Its good to see that you didnt use up all your credit with the fish gods the other night at 3mb! Beast snapper! too bad you couldnt invite him home for dinner


----------



## yakntat (May 12, 2011)

Bo Keifus said:


> Its good to see that you didnt use up all your credit with the fish gods the other night at 3mb! Beast snapper! too bad you couldnt invite him home for dinner


Yeah, those would have been some serious filets. I had to vent him for about 30 seconds but he swam away no problem. Lots of strength with that one!


----------



## need2fish (Oct 2, 2007)

Excellent catch. Congratulations


----------



## MillerTime (Jul 6, 2011)

Congrats! Says I can't watch the video here in Germany.


----------



## Bonsaifishrman (Mar 17, 2009)

Great catch.
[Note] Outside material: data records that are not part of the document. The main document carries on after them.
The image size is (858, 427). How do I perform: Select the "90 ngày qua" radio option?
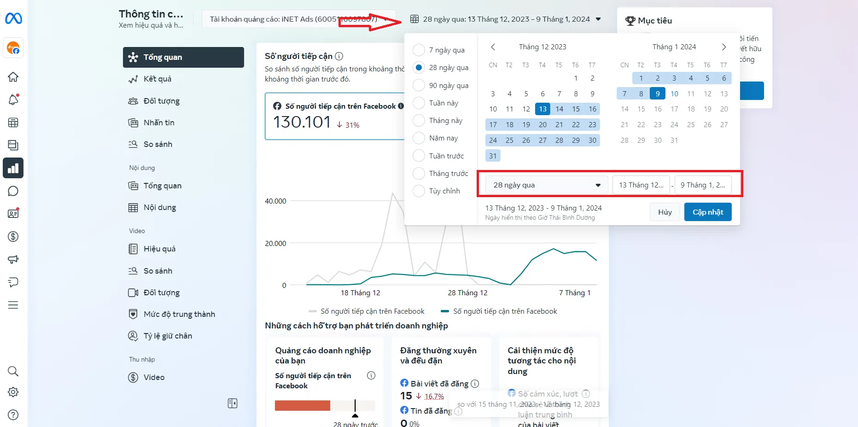pos(419,86)
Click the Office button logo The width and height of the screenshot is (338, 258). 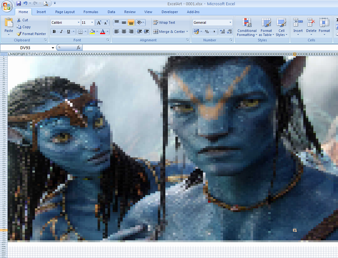(x=7, y=7)
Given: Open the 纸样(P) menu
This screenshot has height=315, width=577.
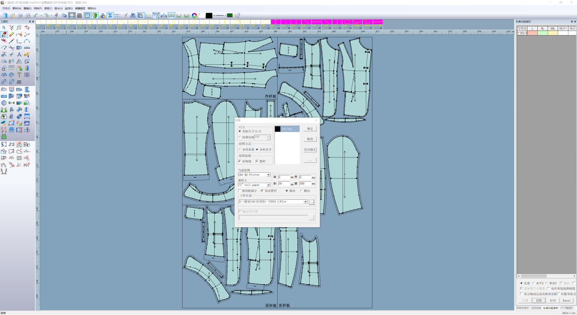Looking at the screenshot, I should coord(38,8).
Wait til they get to 35-36 inches long. Monster snappers.


----------



## Night Wing (May 16, 2011)

Very nice snapper catch.


----------



## PAWGhunter (Feb 3, 2010)

Great catch! That sure is a fatty!


----------



## Jason (Oct 2, 2007)

Big boy there!!!! Notify FWC, surprised 1 of them endangered beasts was out there!!!! hahahah CONGRATS!


----------